Aim of the exercise: Turn the rows from the very first line down to and including the line containing "Click the Final-Recipient" into a numbered list, leaving out any blank lines.

* * * *

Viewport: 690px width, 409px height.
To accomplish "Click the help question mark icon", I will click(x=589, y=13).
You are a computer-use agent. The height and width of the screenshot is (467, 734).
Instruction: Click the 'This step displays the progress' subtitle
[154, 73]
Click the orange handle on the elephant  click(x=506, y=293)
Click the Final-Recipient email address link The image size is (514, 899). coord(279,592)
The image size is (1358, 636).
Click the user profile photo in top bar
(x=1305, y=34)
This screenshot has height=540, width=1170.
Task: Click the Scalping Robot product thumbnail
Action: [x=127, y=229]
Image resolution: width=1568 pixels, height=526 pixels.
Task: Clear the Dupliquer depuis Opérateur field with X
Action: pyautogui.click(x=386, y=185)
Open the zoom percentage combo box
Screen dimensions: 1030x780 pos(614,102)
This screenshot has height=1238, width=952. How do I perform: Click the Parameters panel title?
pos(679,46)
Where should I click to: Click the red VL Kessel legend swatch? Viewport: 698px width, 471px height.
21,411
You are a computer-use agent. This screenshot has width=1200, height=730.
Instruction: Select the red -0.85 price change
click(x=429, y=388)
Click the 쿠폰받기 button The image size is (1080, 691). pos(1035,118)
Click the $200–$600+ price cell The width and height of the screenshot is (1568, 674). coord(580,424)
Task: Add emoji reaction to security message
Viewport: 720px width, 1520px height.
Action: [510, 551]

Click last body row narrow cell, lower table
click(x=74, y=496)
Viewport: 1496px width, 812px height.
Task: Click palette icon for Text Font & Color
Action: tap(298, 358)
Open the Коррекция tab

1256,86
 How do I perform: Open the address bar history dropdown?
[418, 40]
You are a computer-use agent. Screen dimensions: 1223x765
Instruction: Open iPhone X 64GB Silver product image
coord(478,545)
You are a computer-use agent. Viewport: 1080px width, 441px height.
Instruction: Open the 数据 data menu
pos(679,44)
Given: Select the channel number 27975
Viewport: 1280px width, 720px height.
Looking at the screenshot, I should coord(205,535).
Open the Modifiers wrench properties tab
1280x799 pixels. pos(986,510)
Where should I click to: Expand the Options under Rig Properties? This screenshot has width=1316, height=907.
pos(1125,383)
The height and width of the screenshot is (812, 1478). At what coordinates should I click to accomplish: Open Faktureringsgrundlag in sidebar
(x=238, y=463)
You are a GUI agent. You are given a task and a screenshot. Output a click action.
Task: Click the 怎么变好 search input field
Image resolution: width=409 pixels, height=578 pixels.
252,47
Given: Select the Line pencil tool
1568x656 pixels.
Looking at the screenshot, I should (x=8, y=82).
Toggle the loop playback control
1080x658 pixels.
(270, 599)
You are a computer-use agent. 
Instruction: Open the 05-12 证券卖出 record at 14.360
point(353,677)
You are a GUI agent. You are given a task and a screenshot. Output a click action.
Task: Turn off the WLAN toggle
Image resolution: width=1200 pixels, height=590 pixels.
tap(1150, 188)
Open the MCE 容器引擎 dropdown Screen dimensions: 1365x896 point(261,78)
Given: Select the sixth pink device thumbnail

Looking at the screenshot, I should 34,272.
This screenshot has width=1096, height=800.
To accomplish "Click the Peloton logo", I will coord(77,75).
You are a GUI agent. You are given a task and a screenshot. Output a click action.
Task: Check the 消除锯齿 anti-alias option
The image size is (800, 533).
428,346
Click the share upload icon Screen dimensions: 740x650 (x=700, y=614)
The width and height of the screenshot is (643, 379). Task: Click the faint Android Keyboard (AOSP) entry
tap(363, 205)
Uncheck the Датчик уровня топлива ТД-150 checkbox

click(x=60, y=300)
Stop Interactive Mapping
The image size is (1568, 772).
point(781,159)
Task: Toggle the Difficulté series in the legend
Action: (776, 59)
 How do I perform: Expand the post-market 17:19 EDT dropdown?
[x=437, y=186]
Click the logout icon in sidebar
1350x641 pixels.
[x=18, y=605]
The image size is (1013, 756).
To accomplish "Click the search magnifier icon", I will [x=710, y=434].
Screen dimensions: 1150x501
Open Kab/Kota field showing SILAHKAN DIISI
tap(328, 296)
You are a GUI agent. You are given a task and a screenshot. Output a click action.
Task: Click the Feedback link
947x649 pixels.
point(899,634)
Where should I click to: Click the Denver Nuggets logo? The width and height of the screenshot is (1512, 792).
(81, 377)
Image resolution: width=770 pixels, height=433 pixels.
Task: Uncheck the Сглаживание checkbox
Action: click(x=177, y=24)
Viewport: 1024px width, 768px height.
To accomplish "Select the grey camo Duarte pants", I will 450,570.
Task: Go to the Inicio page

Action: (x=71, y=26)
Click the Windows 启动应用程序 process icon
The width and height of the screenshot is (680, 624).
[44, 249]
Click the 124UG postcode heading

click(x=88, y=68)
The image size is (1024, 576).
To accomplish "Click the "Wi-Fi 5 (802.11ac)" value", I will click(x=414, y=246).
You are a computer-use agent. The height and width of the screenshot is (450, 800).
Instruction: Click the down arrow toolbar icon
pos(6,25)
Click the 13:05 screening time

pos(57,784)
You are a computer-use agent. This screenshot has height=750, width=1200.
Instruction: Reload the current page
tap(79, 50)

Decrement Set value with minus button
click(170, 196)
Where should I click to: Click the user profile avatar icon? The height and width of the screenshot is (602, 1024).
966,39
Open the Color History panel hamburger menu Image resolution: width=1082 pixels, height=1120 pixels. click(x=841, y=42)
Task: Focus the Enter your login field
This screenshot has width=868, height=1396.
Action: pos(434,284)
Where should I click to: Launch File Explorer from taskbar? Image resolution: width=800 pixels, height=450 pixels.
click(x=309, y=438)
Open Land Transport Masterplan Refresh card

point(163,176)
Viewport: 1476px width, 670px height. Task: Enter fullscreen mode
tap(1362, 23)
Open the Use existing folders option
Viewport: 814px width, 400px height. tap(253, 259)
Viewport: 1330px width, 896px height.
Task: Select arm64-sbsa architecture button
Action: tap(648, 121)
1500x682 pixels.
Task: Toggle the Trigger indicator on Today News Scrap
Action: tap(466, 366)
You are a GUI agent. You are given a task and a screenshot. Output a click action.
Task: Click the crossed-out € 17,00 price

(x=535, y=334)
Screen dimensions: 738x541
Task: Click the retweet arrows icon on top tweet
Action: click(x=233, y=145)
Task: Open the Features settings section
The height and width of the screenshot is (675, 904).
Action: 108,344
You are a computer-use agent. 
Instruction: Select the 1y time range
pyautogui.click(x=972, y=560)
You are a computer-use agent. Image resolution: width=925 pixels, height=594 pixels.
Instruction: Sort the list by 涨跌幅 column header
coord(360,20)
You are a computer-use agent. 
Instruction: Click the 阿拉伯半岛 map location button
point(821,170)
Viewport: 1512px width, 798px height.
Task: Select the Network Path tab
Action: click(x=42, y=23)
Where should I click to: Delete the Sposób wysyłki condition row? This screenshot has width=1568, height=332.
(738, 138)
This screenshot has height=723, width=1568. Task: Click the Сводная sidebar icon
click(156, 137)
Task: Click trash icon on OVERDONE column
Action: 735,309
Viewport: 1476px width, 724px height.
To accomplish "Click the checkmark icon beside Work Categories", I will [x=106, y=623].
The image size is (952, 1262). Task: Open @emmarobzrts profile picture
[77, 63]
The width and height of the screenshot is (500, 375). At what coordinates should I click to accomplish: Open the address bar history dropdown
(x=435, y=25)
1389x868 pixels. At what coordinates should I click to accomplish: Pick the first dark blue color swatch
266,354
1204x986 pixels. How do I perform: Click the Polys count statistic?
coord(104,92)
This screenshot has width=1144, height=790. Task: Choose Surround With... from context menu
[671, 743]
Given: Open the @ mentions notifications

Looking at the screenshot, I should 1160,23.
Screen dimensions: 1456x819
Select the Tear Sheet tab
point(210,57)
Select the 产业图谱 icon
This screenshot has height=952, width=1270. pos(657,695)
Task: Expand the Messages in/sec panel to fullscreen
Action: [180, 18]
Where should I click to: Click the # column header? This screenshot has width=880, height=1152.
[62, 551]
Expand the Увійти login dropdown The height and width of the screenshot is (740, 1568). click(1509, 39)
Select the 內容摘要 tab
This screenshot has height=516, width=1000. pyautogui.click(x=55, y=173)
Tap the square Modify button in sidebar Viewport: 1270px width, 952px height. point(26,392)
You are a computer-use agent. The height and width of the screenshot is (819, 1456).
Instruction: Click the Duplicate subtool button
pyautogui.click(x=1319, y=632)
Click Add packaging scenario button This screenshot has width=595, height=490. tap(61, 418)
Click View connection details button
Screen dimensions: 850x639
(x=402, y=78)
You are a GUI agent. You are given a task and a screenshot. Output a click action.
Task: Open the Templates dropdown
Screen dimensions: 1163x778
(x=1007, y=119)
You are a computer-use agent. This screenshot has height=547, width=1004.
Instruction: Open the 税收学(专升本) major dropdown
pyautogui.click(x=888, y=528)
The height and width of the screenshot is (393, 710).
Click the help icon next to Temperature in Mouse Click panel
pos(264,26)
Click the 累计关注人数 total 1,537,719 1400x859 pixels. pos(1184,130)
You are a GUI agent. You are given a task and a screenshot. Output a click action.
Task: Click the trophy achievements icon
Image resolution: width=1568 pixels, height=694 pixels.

* * * *

Answer to the task:
1. Viewport: 690px width, 409px height.
2. To accomplish "Click the help question mark icon", I will click(x=589, y=13).
3. You are a computer-use agent. The height and width of the screenshot is (467, 734).
4. Instruction: Click the 'This step displays the progress' subtitle
5. [154, 73]
6. Click the orange handle on the elephant  click(x=506, y=293)
7. Click the Final-Recipient email address link The image size is (514, 899). coord(279,592)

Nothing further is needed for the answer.